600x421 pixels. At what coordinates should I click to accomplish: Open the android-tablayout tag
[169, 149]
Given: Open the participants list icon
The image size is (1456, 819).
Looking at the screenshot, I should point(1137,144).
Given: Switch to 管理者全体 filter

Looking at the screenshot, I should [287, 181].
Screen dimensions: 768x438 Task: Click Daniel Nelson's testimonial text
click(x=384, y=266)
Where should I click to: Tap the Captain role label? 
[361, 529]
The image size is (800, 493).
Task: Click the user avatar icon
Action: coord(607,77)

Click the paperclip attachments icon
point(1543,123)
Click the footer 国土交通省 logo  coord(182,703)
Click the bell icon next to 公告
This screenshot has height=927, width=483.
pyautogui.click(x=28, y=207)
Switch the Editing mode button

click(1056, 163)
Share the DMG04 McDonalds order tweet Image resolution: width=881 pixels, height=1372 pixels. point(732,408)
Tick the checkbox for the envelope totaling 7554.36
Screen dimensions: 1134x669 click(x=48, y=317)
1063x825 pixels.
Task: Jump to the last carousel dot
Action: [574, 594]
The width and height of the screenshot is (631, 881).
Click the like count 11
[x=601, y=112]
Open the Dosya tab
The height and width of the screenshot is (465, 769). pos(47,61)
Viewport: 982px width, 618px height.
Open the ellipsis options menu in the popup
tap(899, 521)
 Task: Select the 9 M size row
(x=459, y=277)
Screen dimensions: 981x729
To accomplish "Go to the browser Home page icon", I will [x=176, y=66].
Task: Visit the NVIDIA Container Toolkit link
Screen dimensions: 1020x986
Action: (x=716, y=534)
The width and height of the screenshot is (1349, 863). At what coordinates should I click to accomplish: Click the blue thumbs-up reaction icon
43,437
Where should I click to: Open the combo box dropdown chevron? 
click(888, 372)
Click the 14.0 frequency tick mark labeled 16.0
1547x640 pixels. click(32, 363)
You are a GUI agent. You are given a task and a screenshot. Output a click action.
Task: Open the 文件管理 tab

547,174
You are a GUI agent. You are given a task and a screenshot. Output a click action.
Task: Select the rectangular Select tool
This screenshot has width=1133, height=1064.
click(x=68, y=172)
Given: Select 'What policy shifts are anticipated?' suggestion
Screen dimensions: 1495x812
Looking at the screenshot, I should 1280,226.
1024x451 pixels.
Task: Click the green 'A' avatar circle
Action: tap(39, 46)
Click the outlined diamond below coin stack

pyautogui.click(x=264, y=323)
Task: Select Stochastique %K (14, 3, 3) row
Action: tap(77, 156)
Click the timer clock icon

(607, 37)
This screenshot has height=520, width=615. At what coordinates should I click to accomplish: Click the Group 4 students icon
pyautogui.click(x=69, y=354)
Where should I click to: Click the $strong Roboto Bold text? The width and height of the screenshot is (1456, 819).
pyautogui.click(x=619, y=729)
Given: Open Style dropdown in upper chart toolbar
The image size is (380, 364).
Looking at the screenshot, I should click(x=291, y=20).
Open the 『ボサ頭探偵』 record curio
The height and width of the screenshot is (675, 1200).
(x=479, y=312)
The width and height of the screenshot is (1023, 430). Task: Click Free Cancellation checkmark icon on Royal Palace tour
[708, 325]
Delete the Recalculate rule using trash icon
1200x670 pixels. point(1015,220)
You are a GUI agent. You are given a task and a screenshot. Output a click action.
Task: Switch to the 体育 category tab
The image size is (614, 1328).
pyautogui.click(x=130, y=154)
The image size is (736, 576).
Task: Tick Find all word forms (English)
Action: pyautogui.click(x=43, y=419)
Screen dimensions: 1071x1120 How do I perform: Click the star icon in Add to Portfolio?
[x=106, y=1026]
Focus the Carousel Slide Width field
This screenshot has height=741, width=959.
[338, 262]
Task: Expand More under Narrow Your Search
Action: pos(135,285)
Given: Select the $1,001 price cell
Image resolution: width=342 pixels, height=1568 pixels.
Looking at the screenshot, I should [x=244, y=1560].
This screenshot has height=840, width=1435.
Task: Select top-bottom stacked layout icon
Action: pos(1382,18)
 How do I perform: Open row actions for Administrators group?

Task brief ▸ All the lines above must be output exactly, with none omitted.

Solution for this exercise ▸
600x421 pixels. At what coordinates should I click to accomplish: Open the android-tablayout tag
[169, 149]
Given: Open the participants list icon
The image size is (1456, 819).
Looking at the screenshot, I should point(1137,144).
Given: Switch to 管理者全体 filter

Looking at the screenshot, I should [287, 181].
Screen dimensions: 768x438 Task: Click Daniel Nelson's testimonial text
click(x=384, y=266)
Where should I click to: Tap the Captain role label? 
[361, 529]
The image size is (800, 493).
Task: Click the user avatar icon
Action: coord(607,77)

Click the paperclip attachments icon
point(1543,123)
Click the footer 国土交通省 logo  coord(182,703)
Click the bell icon next to 公告
This screenshot has height=927, width=483.
pyautogui.click(x=28, y=207)
Switch the Editing mode button

click(1056, 163)
Share the DMG04 McDonalds order tweet Image resolution: width=881 pixels, height=1372 pixels. point(732,408)
Tick the checkbox for the envelope totaling 7554.36
Screen dimensions: 1134x669 click(x=48, y=317)
1063x825 pixels.
Task: Jump to the last carousel dot
Action: [574, 594]
The width and height of the screenshot is (631, 881).
Click the like count 11
[x=601, y=112]
Open the Dosya tab
The height and width of the screenshot is (465, 769). pos(47,61)
Viewport: 982px width, 618px height.
Open the ellipsis options menu in the popup
tap(899, 521)
 Task: Select the 9 M size row
(x=459, y=277)
Screen dimensions: 981x729
To accomplish "Go to the browser Home page icon", I will [x=176, y=66].
Task: Visit the NVIDIA Container Toolkit link
Screen dimensions: 1020x986
Action: (x=716, y=534)
The width and height of the screenshot is (1349, 863). At what coordinates should I click to accomplish: Click the blue thumbs-up reaction icon
43,437
Where should I click to: Open the combo box dropdown chevron? 
click(888, 372)
Click the 14.0 frequency tick mark labeled 16.0
1547x640 pixels. click(32, 363)
You are a GUI agent. You are given a task and a screenshot. Output a click action.
Task: Open the 文件管理 tab

547,174
You are a GUI agent. You are given a task and a screenshot. Output a click action.
Task: Select the rectangular Select tool
This screenshot has width=1133, height=1064.
click(x=68, y=172)
Given: Select 'What policy shifts are anticipated?' suggestion
Screen dimensions: 1495x812
Looking at the screenshot, I should 1280,226.
1024x451 pixels.
Task: Click the green 'A' avatar circle
Action: tap(39, 46)
Click the outlined diamond below coin stack

pyautogui.click(x=264, y=323)
Task: Select Stochastique %K (14, 3, 3) row
Action: tap(77, 156)
Click the timer clock icon

(607, 37)
This screenshot has height=520, width=615. At what coordinates should I click to accomplish: Click the Group 4 students icon
pyautogui.click(x=69, y=354)
Where should I click to: Click the $strong Roboto Bold text? The width and height of the screenshot is (1456, 819).
pyautogui.click(x=619, y=729)
Given: Open Style dropdown in upper chart toolbar
The image size is (380, 364).
Looking at the screenshot, I should click(x=291, y=20).
Open the 『ボサ頭探偵』 record curio
The height and width of the screenshot is (675, 1200).
(x=479, y=312)
The width and height of the screenshot is (1023, 430). Task: Click Free Cancellation checkmark icon on Royal Palace tour
[708, 325]
Delete the Recalculate rule using trash icon
1200x670 pixels. point(1015,220)
You are a GUI agent. You are given a task and a screenshot. Output a click action.
Task: Switch to the 体育 category tab
The image size is (614, 1328).
pyautogui.click(x=130, y=154)
The image size is (736, 576).
Task: Tick Find all word forms (English)
Action: pyautogui.click(x=43, y=419)
Screen dimensions: 1071x1120 How do I perform: Click the star icon in Add to Portfolio?
[x=106, y=1026]
Focus the Carousel Slide Width field
This screenshot has height=741, width=959.
[338, 262]
Task: Expand More under Narrow Your Search
Action: pos(135,285)
Given: Select the $1,001 price cell
Image resolution: width=342 pixels, height=1568 pixels.
Looking at the screenshot, I should [x=244, y=1560].
This screenshot has height=840, width=1435.
Task: Select top-bottom stacked layout icon
Action: pos(1382,18)
 How do I perform: Open row actions for Administrators group?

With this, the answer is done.